Swift and Sure Punishment
My wife, Linda, teaches biology at a state
university. One of her classes is a lower-division course intended to teach
students the correct techniques for writing a scientific paper. She sometimes
finds it frustrating when it’s clear she’s dealing with a student who seems
never to have been instructed in the basic techniques of writing of any kind.
At the public high school she attended decades ago,
the teachers were unforgiving of gross errors. She recalls that Mrs. Roark, an
English teacher, and Mr. Hashimoto, a history teacher, demanded good writing. Another
English teacher would give a student an F on a paper if it contained a single
run-on sentence. Or a sentence fragment. Late at night, reading a muddled effort
by one of her students, Linda is given to putting her head in her hands and
saying, “This poor kid never had a Mrs. Roark or Mr. Hashimoto in high school.”
Attending public schools in Southern California in
the 1960s, I was blessed to have three outstanding English teachers between
ninth and twelfth grades.
Three Who Mattered
Mr. McDonald, who taught English and journalism in
ninth grade, probably was more responsible than anyone else for setting me on
my career path. He also assigned Gone
With the Wind as a book in the English class, which was hugely valuable. No
one who took that class would ever again be intimidated by the length of a
book.
Miss Irwin, who taught American Literature my junior
year in high school, taught us how to appreciate The Adventures of Huckleberry Finn and Moby-Dick. She also showed how to handle the racially-charged
issues of the former book in an enlightened and sensitive way.

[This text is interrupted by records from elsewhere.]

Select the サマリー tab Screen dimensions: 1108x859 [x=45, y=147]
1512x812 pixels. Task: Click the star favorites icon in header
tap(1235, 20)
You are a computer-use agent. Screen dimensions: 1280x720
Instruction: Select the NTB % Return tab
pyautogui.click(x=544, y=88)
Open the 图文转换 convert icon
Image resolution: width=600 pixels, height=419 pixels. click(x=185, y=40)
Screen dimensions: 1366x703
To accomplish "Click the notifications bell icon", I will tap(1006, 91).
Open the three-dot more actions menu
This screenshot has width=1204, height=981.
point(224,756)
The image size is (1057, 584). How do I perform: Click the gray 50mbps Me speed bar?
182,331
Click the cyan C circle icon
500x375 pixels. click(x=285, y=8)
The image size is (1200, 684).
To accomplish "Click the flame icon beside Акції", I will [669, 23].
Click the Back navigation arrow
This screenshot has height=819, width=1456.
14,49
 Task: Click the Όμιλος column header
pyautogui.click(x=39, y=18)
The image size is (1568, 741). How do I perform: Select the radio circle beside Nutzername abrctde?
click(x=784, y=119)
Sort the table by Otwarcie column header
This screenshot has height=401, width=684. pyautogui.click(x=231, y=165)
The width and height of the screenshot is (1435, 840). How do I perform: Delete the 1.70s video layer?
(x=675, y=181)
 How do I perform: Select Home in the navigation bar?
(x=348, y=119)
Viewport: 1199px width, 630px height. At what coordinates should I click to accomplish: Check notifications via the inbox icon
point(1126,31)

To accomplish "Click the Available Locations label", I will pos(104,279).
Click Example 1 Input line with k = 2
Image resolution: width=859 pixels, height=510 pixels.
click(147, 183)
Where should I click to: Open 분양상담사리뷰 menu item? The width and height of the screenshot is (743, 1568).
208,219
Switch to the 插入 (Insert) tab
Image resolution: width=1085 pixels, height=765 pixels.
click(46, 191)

Mrs. Carruth was my senior year English Literature
teacher, who had us read Shakespeare, Austen and Dickens, among others. The way
she drew us into Austen’s moral world was a triumph of good teaching.
Reflecting back on those wonderful teachers, I’ve
decided to dedicate my next mystery novel to them, in appreciation for what
they taught me about how to write and how to read a book. The more I think
about it, the more I figure it’s the least I can do, really. After all, if not
for them, I might have written a bestseller.